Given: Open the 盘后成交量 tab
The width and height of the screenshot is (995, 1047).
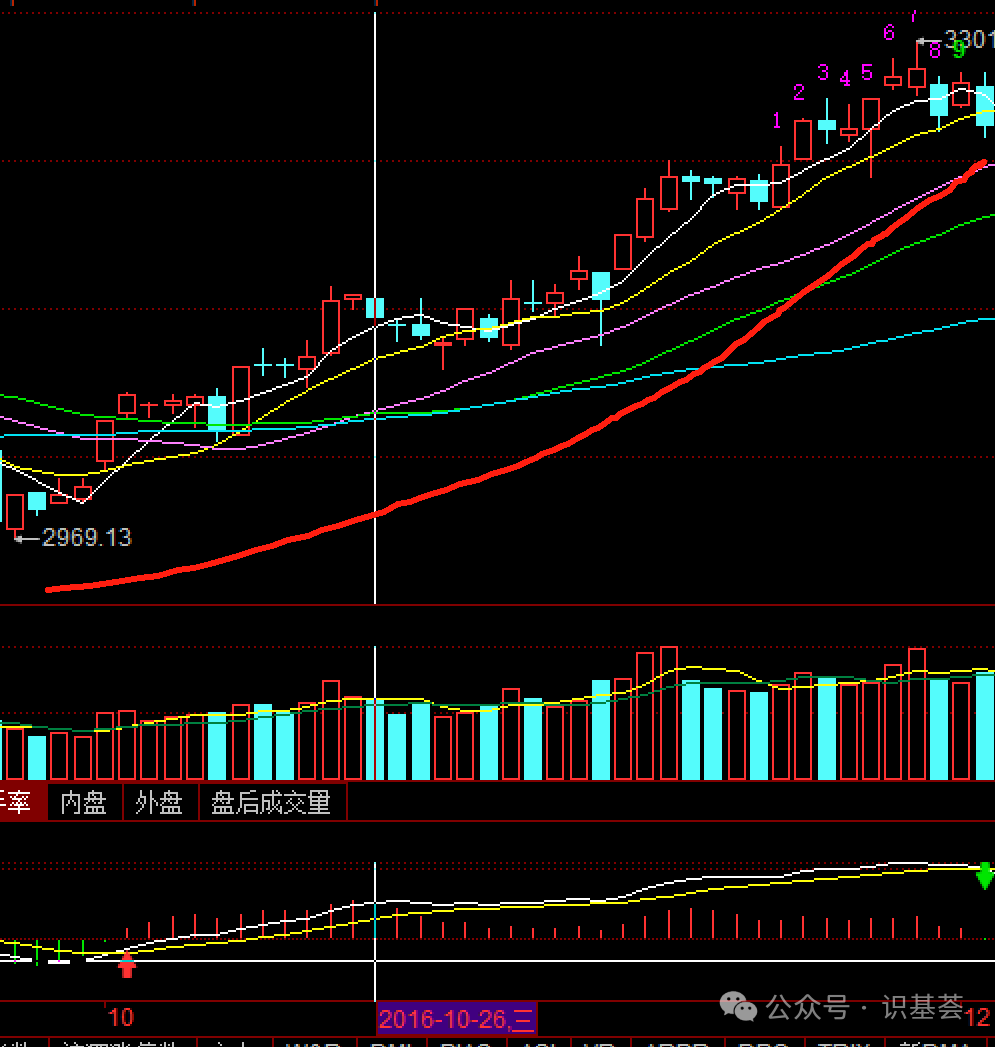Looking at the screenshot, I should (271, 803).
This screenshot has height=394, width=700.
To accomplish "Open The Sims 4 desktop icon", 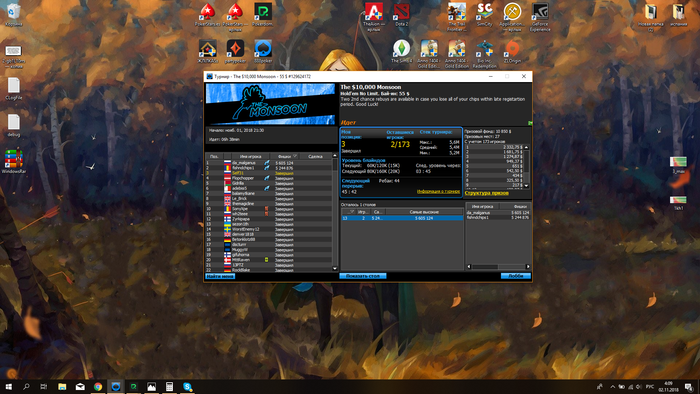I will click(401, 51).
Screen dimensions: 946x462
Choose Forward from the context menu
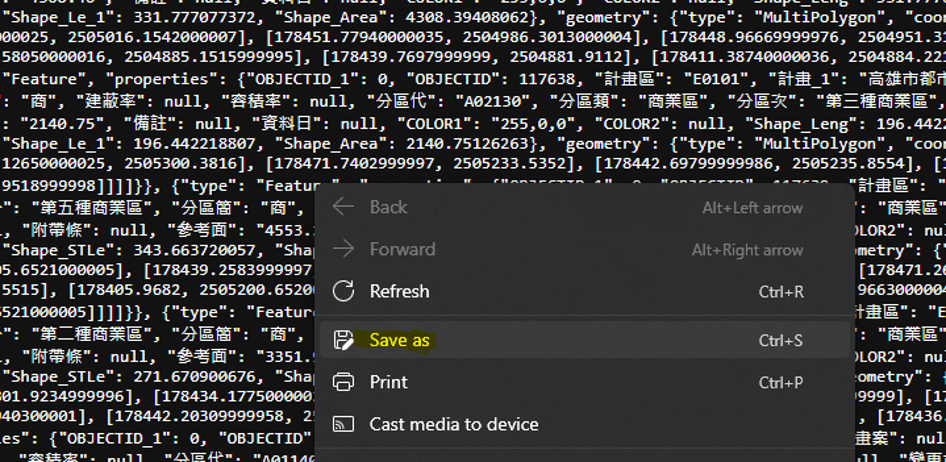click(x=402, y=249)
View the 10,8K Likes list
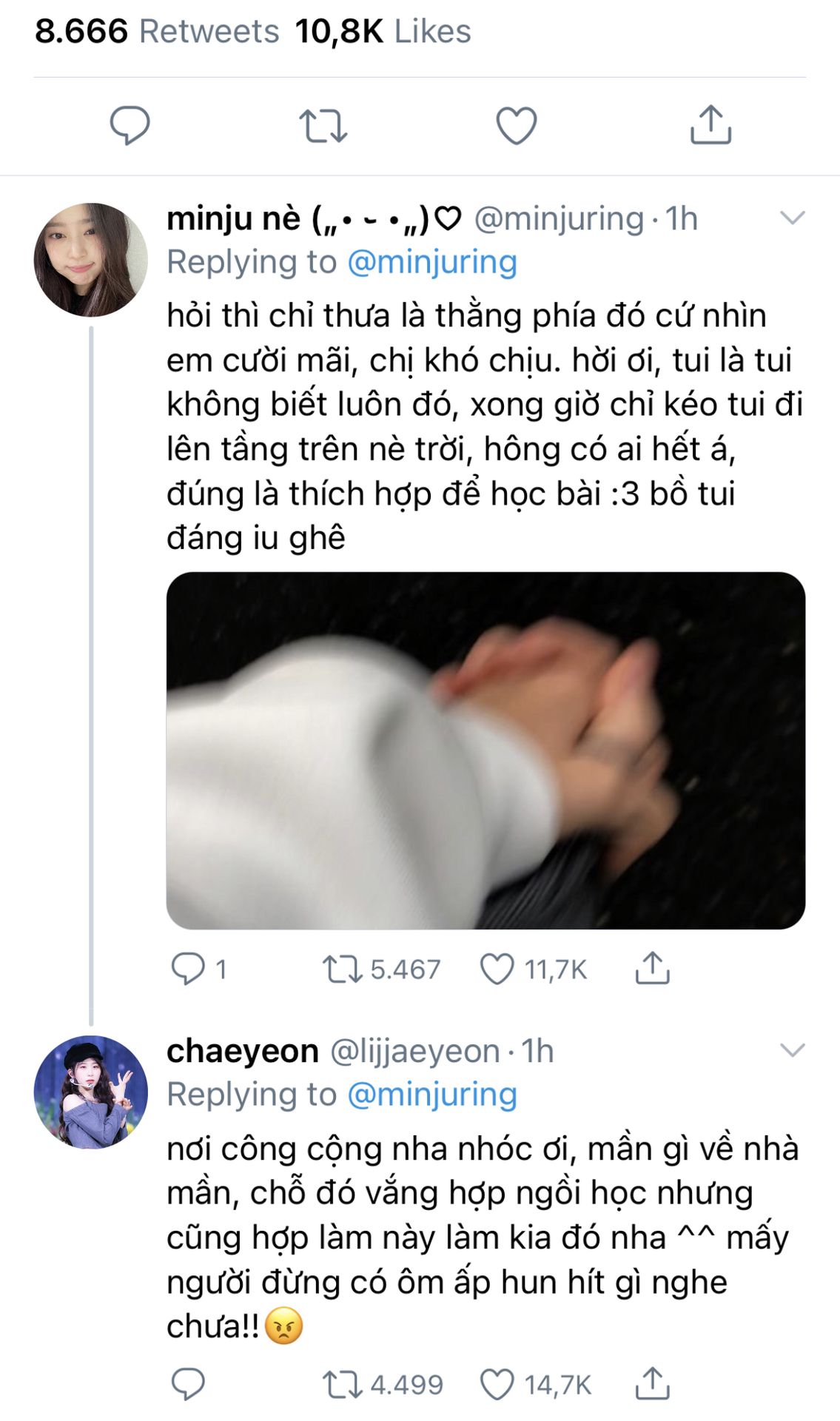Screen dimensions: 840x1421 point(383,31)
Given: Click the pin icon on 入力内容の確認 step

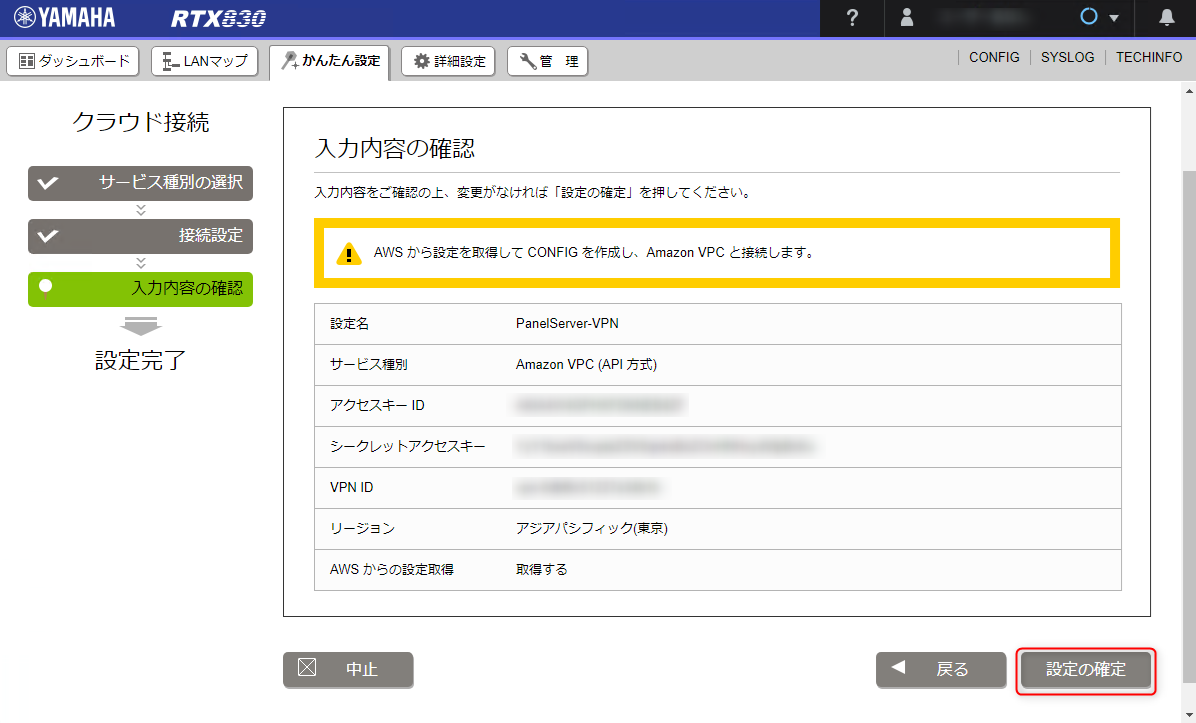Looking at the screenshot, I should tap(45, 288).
* * * *
### About this task
Transcribe exactly the line containing "View the 10,8K Likes list" and every line after it through the end of the listing above; pictures are not part of the copy.

### Output of the exercise
View the 10,8K Likes list
Screen dimensions: 840x1421 point(383,31)
Given: Click the pin icon on 入力内容の確認 step

Looking at the screenshot, I should tap(45, 288).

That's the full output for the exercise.